[Data from a pointing dataset]
####

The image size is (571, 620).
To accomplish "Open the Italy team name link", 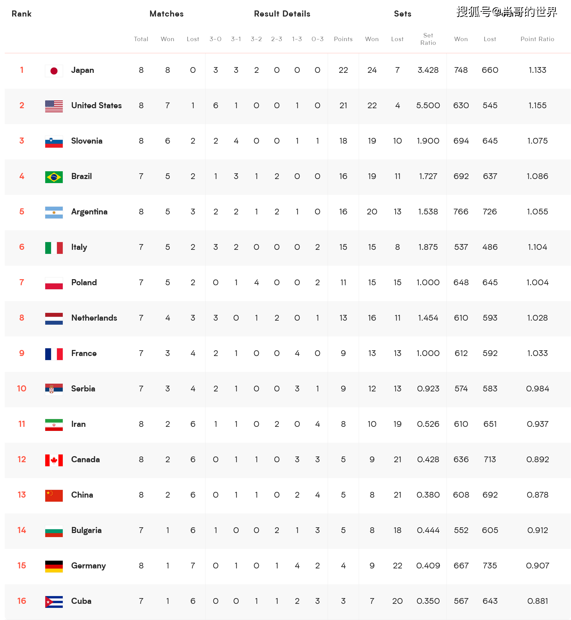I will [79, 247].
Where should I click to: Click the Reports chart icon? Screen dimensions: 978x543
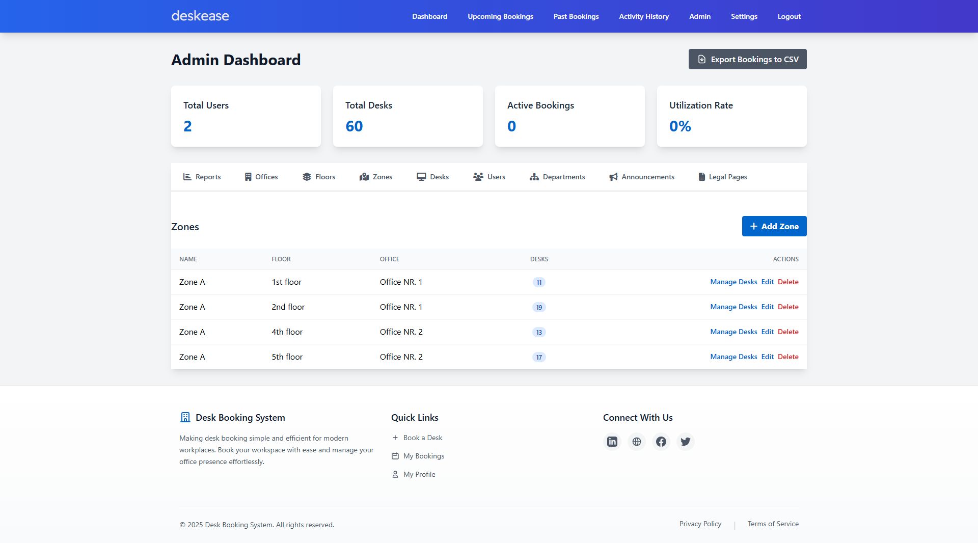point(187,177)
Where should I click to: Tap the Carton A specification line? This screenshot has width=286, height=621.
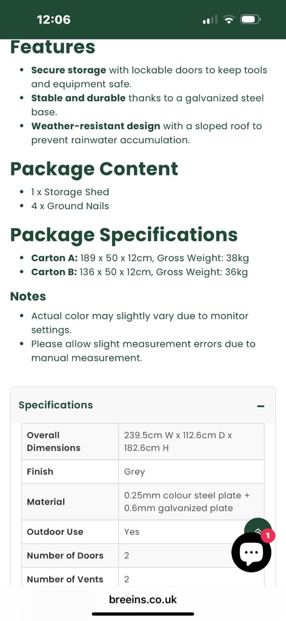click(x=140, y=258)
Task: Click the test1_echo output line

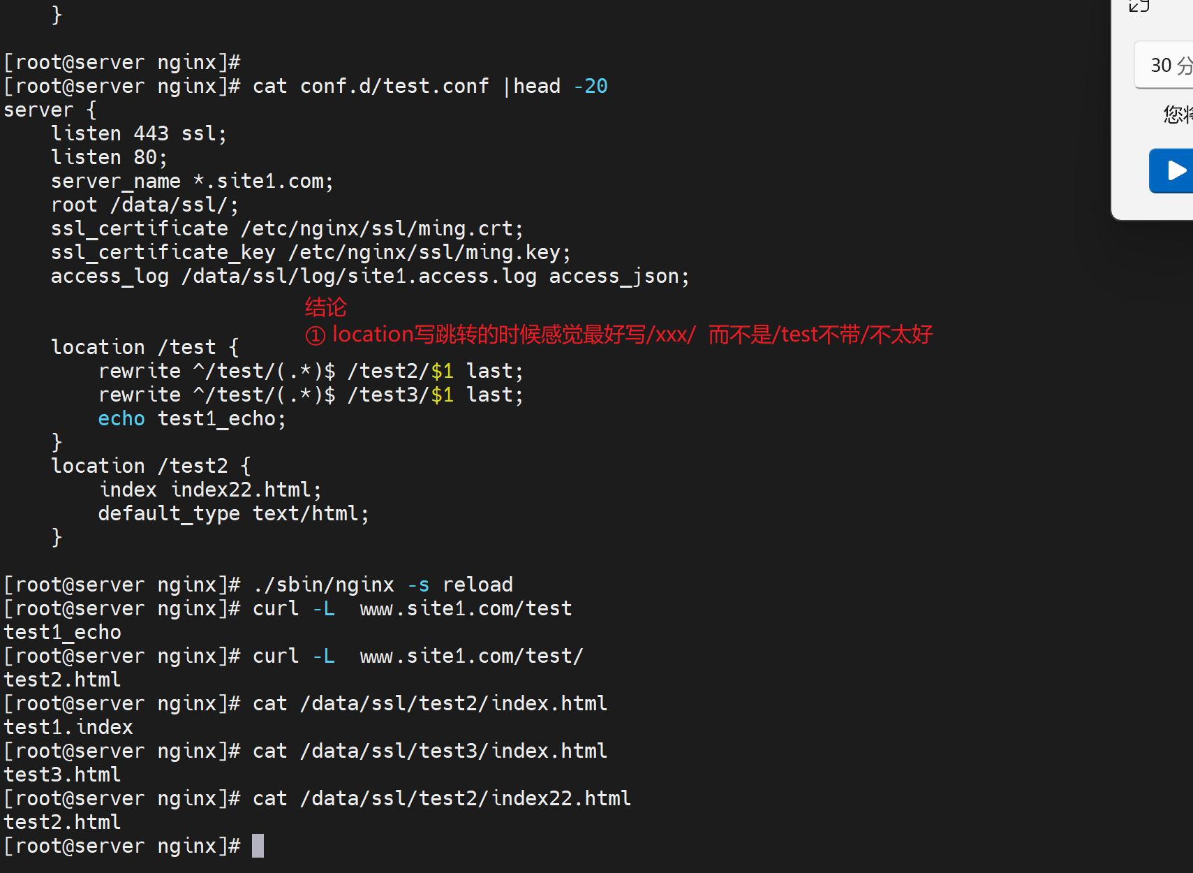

####

__Exercise requirements__
From the data above, copy every line that contains the word "should".

__Reply to the task__
Where should I click to: Click the Reports chart icon? Screen dimensions: 978x543
Where should I click to: Tap the Carton A specification line? This screenshot has width=286, height=621.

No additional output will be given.